8. Entry points (one canonical, the rest are plumbing)

Command Role
scripts/verdict Canonical. The one operator command — preflight, build, investigate, dashboard, signed Verdict.
scripts/find-evil-run, scripts/find-evil-live Deprecated shims kept for muscle memory; they route into verdict.
scripts/find_evil_auto.py (find-evil-auto) The internal headless engine verdict drives. Call it directly only for engine-only flags or debugging.
scripts/find-evil-sift The SIFT helper invoked under --sift; not a separate operator workflow.
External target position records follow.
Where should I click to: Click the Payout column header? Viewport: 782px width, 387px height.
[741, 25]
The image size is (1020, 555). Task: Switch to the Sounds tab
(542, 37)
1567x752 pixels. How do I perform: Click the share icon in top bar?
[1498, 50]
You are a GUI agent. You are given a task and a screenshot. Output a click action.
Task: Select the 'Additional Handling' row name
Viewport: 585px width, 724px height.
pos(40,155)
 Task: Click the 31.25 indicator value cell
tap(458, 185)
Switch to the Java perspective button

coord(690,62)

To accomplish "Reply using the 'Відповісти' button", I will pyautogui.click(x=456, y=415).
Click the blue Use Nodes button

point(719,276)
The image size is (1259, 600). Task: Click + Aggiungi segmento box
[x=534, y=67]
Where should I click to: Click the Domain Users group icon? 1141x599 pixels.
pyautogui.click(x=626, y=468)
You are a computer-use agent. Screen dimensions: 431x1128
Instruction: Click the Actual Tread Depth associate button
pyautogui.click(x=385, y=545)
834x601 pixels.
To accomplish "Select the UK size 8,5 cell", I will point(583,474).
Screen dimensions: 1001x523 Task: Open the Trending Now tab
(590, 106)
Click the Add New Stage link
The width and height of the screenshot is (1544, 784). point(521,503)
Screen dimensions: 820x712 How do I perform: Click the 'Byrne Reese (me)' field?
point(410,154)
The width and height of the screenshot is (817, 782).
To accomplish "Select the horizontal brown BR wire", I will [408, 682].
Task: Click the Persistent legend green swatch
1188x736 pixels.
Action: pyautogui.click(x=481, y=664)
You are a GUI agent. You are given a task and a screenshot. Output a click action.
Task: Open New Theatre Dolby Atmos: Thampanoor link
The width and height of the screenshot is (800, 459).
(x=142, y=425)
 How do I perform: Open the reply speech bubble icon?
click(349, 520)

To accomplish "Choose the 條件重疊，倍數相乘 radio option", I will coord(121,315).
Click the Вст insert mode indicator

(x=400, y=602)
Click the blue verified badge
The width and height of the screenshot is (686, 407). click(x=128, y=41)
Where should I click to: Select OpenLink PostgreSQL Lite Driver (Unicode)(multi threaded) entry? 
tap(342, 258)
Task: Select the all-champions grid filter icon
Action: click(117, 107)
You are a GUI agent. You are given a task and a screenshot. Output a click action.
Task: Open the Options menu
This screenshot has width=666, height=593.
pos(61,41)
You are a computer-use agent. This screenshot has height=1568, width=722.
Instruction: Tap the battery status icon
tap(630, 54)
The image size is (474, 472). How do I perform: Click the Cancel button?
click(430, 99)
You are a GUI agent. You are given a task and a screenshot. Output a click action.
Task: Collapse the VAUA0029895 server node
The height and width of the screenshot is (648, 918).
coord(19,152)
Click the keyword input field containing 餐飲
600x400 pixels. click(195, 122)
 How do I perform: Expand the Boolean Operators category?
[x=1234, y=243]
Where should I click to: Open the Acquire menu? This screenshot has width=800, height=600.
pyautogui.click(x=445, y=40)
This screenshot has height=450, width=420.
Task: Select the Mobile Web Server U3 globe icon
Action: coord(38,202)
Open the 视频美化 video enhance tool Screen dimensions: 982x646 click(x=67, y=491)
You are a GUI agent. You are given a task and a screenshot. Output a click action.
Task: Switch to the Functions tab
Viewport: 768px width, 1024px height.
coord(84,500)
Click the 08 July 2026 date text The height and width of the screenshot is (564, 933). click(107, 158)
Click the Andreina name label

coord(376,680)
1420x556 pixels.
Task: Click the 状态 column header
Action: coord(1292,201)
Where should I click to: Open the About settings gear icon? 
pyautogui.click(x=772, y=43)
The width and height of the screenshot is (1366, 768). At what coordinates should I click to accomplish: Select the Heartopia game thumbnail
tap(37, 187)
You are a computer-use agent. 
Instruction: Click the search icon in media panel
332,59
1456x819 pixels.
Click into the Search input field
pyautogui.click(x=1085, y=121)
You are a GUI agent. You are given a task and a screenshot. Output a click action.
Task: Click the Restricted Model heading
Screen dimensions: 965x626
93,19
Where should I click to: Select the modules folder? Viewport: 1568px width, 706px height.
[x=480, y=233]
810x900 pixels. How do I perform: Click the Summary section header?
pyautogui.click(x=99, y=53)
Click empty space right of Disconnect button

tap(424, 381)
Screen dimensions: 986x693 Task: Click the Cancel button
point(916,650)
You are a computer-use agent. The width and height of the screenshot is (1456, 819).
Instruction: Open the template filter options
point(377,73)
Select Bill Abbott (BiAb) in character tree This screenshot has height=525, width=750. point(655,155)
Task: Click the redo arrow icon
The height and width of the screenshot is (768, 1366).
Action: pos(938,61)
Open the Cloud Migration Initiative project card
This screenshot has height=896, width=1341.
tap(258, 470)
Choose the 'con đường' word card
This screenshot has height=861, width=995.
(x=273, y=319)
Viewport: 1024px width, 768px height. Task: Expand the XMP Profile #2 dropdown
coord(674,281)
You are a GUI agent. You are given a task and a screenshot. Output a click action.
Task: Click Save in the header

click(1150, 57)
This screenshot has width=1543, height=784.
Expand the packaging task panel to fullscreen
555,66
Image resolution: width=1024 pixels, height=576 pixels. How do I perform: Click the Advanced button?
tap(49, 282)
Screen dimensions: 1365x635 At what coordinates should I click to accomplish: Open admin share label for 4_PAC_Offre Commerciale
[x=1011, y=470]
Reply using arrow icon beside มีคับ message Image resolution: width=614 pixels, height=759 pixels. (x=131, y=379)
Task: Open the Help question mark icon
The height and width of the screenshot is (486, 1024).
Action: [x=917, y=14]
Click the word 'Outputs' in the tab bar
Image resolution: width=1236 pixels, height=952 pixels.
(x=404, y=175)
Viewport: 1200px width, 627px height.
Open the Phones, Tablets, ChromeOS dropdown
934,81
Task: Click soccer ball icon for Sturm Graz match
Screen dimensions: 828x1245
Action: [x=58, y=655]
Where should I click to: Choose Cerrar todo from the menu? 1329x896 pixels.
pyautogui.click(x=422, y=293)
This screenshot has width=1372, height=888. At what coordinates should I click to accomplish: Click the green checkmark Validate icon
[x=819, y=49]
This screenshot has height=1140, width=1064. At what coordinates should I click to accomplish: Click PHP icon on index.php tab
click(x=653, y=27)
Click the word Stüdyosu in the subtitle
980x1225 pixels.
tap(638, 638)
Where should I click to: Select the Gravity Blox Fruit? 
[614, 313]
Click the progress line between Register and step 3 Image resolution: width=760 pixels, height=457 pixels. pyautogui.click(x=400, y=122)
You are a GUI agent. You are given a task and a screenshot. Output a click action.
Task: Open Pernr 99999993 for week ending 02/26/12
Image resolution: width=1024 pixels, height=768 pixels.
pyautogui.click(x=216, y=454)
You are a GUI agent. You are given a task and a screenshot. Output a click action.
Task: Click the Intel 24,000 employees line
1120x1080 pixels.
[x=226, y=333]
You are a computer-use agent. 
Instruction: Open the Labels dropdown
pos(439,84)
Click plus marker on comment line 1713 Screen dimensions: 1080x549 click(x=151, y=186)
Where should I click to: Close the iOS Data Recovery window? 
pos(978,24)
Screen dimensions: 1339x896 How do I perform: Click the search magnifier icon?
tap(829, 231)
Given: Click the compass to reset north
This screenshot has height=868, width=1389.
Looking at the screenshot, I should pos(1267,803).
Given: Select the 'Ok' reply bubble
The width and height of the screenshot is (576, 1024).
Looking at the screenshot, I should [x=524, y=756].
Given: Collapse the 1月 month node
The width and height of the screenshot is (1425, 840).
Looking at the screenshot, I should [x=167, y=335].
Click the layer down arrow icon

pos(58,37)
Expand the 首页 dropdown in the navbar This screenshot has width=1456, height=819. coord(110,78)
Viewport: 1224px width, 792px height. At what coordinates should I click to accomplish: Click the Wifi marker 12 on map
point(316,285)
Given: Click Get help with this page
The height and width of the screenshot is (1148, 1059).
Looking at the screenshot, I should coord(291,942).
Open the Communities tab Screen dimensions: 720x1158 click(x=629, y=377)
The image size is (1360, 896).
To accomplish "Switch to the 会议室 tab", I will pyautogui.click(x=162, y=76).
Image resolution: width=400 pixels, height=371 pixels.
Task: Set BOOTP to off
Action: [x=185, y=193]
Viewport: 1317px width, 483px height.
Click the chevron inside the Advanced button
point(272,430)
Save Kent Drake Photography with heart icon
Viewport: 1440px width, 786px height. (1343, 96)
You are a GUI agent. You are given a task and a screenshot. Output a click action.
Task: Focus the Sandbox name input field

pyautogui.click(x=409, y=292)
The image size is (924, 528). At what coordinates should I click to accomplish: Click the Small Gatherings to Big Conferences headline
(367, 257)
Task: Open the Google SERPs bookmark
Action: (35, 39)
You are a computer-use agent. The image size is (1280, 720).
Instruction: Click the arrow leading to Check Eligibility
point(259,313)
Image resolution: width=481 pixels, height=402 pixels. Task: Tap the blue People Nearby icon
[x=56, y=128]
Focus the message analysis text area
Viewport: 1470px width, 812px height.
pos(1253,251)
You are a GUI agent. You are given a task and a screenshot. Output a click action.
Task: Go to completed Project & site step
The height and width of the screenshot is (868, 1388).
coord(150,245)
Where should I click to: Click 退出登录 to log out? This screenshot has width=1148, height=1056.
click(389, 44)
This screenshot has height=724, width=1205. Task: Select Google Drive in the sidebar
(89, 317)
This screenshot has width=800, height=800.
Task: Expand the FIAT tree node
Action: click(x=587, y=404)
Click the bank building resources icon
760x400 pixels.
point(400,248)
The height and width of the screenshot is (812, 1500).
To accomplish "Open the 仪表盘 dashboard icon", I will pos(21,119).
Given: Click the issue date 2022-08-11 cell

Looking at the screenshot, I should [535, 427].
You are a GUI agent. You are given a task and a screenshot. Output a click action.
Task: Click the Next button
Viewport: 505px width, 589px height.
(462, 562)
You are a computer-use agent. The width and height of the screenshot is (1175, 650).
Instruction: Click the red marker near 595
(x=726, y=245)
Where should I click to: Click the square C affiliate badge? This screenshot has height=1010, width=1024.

claude / scripts/find-evil Interactive Claude Code session for Flow C (investigate <path>).

Prefer scripts/verdict unless you have a specific reason not to. Toolchain prerequisites are in ../reference/dependencies.md; the full tool surface is in ../reference/mcp-and-tools.md; all environment variables are in ../reference/environment-variables.md.